General information
- Type: Ultralight trike
- National origin: Russia
- Manufacturer: Krasniye Kryl'ya
- Status: In production (2013)

= Krasniye Kryl'ya Deltacraft MD-40 =

Russian ultralight trike

The Krasniye Kryl'ya Deltacraft MD-40 (Redwings DeltaCraft) is a Russian ultralight trike, designed and produced by Krasniye Kryl'ya of Taganrog. The aircraft is supplied as a complete ready-to-fly-aircraft.

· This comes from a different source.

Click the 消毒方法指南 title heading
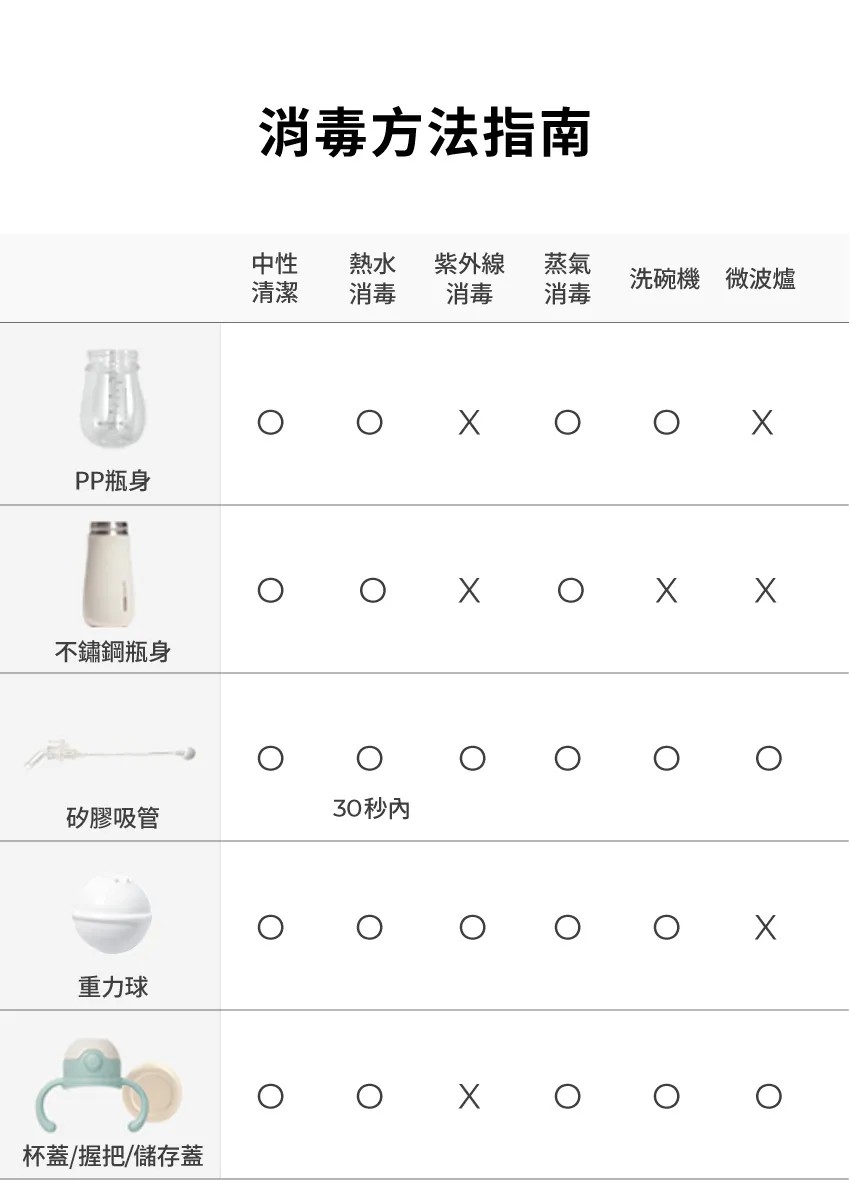850x1194 pixels. click(425, 133)
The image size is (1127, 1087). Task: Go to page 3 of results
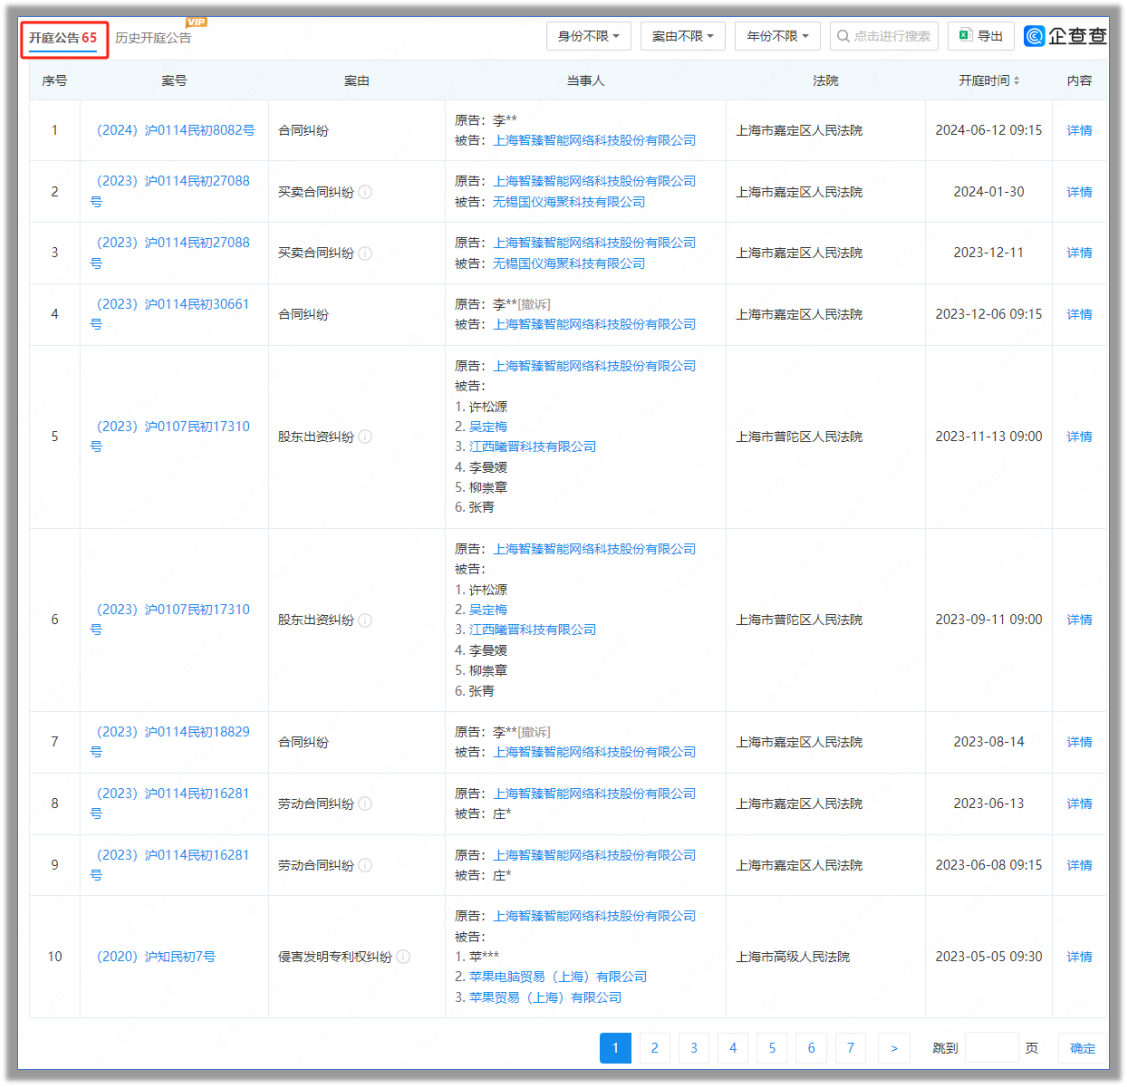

==Design and development==
The Deltacraft MD-40 was designed to comply with the Fédération Aéronautique Internationale microlight category, including the category's maximum gross weight of 450 kg. The aircraft has a maximum gross weight of 340 kg. It features a cable-braced hang glider-style high-wing, weight-shift controls, a single seat open cockpit with a streamlined cockpit fairing, retractable tricycle landing gear and a single engine in pusher configuration.

The aircraft fuselage is made from composites, with its aluminum-framed double surface wing covered in Dacron sailcloth. The wing is supported by a single tube-type kingpost and uses an "A" frame weight-shift control bar. The powerplant is a twin cylinder, air-cooled, two-stroke, dual-ignition 50 hp Rotax 503 engine. The MD-40 has an empty weight of 160 kg and a gross weight of 340 kg, giving a useful load of 180 kg. With full fuel of 28 L the payload is 160 kg.

A number of different wings can be fitted to the basic carriage, including a wing with an area of 16.7 m2 produced by the company.